--- START ---

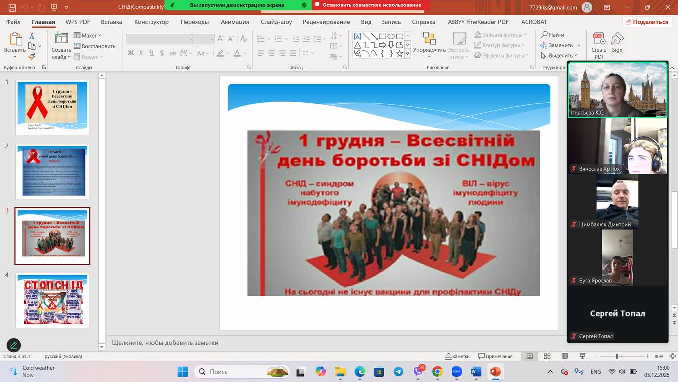Expand the Упорядочить arrange dropdown
678x382 pixels.
click(x=429, y=50)
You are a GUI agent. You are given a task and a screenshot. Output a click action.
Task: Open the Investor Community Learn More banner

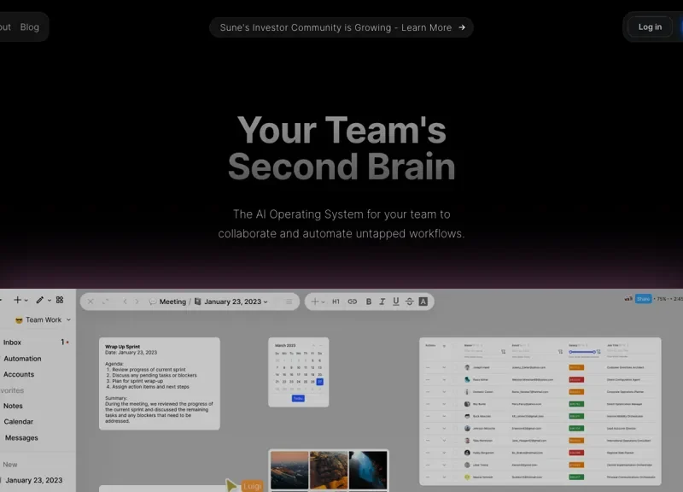342,27
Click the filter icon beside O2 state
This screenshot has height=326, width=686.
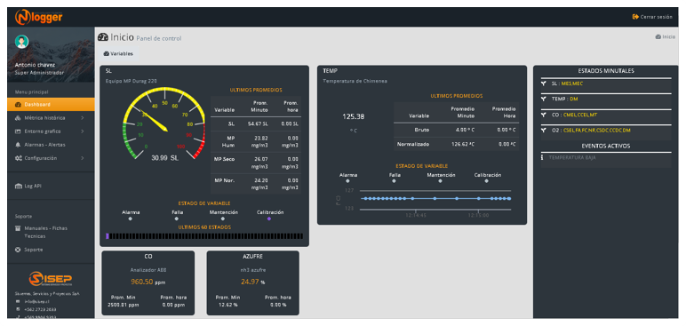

--- END ---

**WHAT THE EXERCISE ASKS:** Look through the listing and return each line containing the word "screenshot".

**EXERCISE RESULT:**
You are a GUI agent. You are given a task and a screenshot. Output a click action.
This screenshot has height=326, width=686.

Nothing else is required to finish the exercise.